Aux termes de l’article 3, alinéa 3, de l’annexe I du règlement n° 800/2008 :

 

« Sont des « entreprises liées » les entreprises qui entretiennent entre elles l’une ou l’autre des relations suivantes :

 

a. une entreprise a la majorité des droits de vote des actionnaires ou associés d’une autre entreprise ;

 

b. une entreprise a le droit de nommer ou de révoquer la majorité des membres de l’organe d’administration, de direction ou de surveillance d’une autre entreprise ;

 

c. une entreprise a le droit d’exercer une influence dominante sur une autre entreprise en vertu d’un contrat conclu avec celle-ci ou en vertu d’une clause contenue dans les statuts de celle-ci ;

 

d. une entreprise actionnaire ou associée d’une autre entreprise contrôle seule, en vertu d’un accord conclu avec d’autres actionnaires ou associés de cette autre entreprise, la majorité des droits de vote des actionnaires ou associés de celle-ci. »

 

Pour les entreprises liées, il convient d’ajouter aux données propres de l’entreprise l’intégralité des données des entreprises qui lui sont liées.

 

Dans la situation présentée à la Cour, l’administration fiscale estime que la société CLAMAX et ses filiales sont des entreprises liées, elle additionne donc l’ensemble des données.
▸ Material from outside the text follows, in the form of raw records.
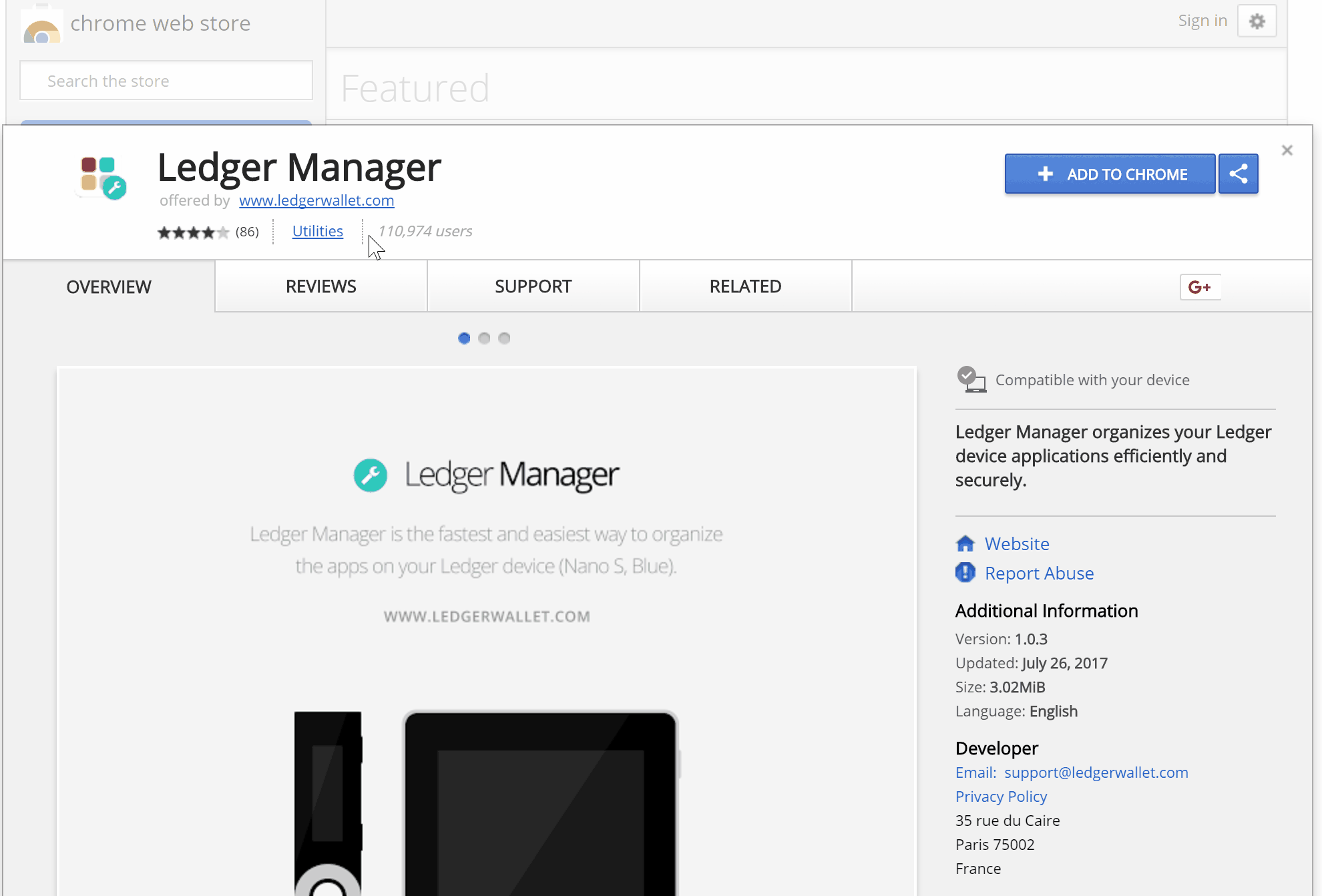Click the Chrome Web Store settings gear icon

click(1257, 21)
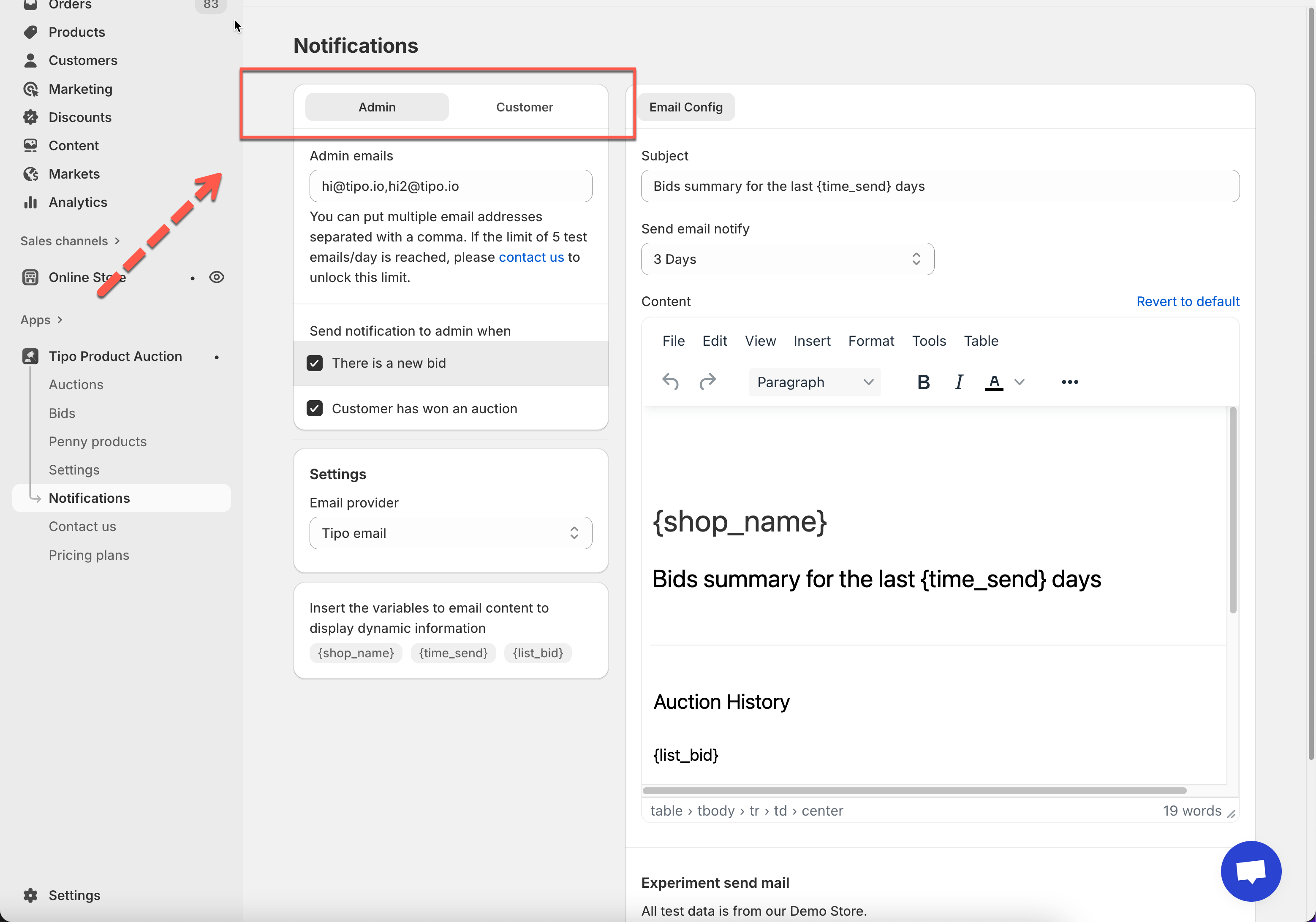Click the Analytics bar chart sidebar icon
The image size is (1316, 922).
point(30,202)
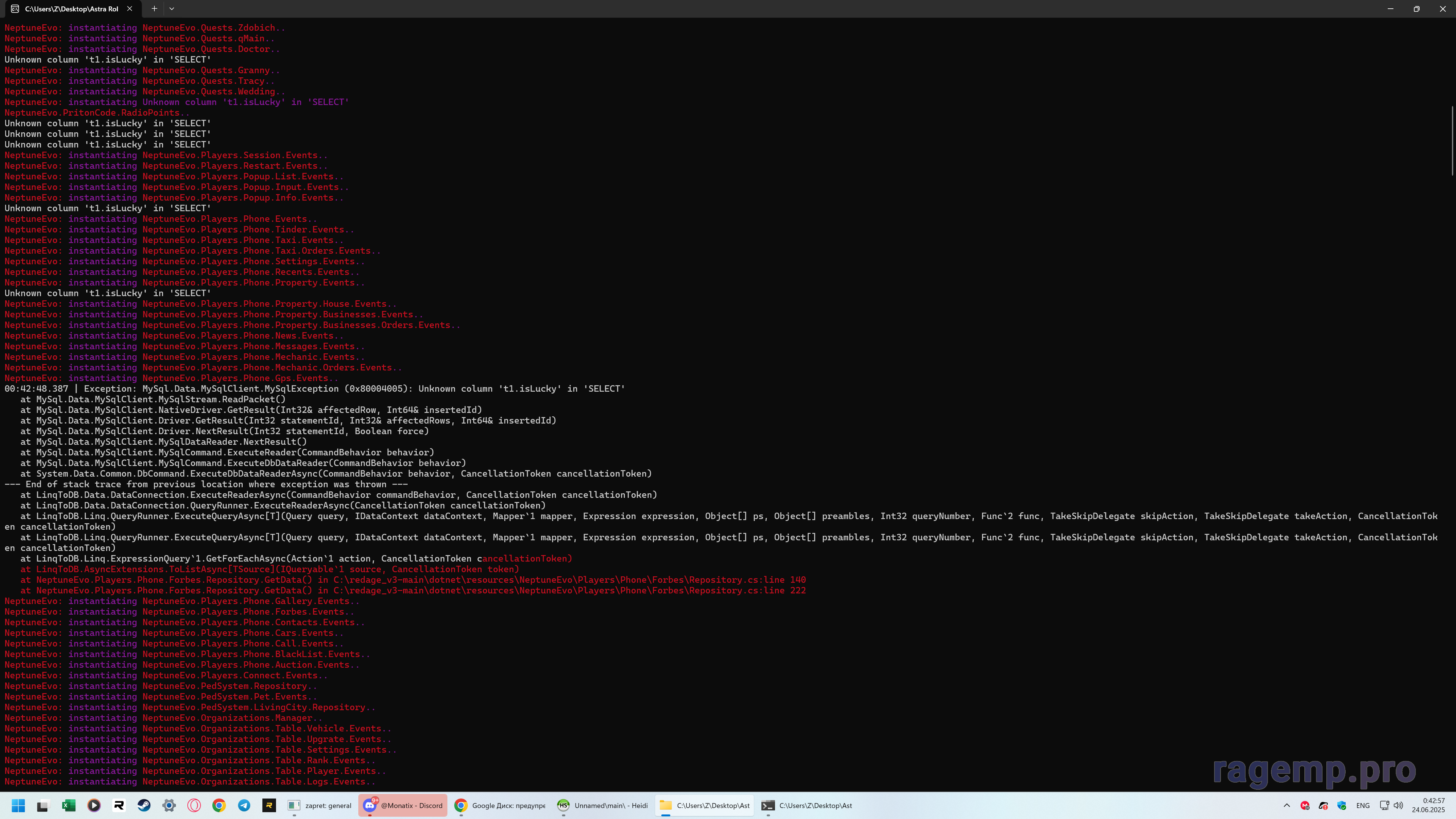This screenshot has width=1456, height=819.
Task: Open the RAGE Multiplayer taskbar icon
Action: (119, 805)
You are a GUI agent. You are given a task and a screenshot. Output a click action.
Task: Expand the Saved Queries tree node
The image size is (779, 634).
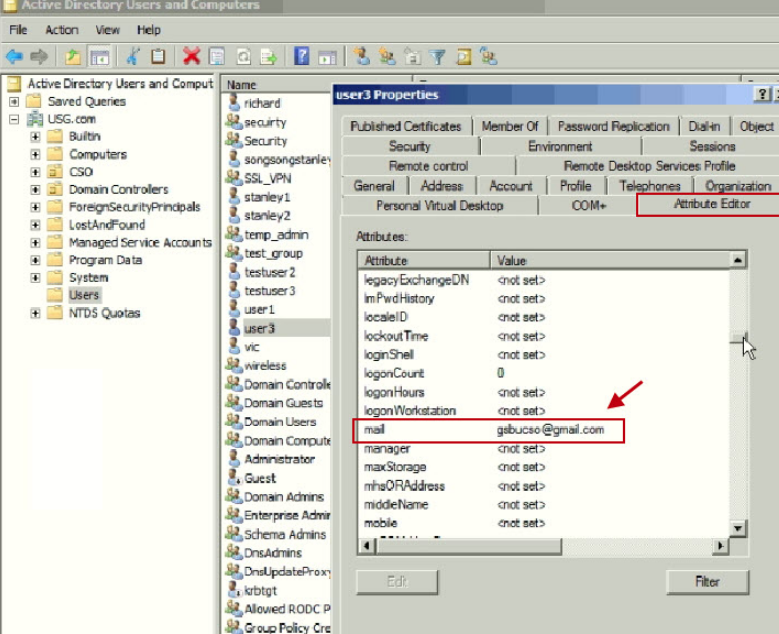pyautogui.click(x=14, y=102)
Les seuils définissant la PME étant dépassés, les contribuables se voient refuser le bénéfice de la réduction ISF-PME.

 

La question est donc de savoir s’il s’agit dans les faits d’entreprises liées.

 

En l’espèce, l’instruction révèle que :

 

– Si la société CLAMAX détient 99,99 % des sociétés AUDIS DISROCK et SODISROY, les statuts de ces deux sociétés prévoient que la révocation du directeur général est décidée à la majorité des associés, chaque associé détenant une voix. En outre, certaines décisions extraordinaires, doivent être prises à la majorité des deux tiers (chaque associé bénéficiant d’une voix) ou à l’unanimité des actionnaires.

 

– Si la société CLAMAX détient 99,5 % de la société GDANKDIS, les statuts de cette société prévoient que les décisions importantes doivent être adoptées à l’unanimité des actionnaires.

 

En conséquence, les décisions majeures et déterminantes au sein de ces sociétés ne peuvent être adoptées par la société CLAMAX seule.

 

La Cour d’appel de Poitiers déduit de l’ensemble de ces éléments que la société CLAMAX ne pouvant pas exercer une influence déterminante sur les sociétés AUDIS DISROCH, SODISROY et GDANKDIS, ni nommer ou révoquer les organes de direction, elle ne peut être considérée comme liée à ces sociétés au sens de l’article 3 de l’annexe I du règlement n° 70/2001.

 

Ce raisonnement n’est pas suivi par la Cour de cassation, laquelle retient une application littérale des textes. Elle juge que sont des entreprises liées les entreprises dont l’une à la majorité des droits de vote d’une autre.

 

Finalement, peu importe que les statuts empêchent la société mère de prendre seule des décisions, la simple détention de la majorité des droits de vote suffit pour qualifier des entreprises d’entreprises liées.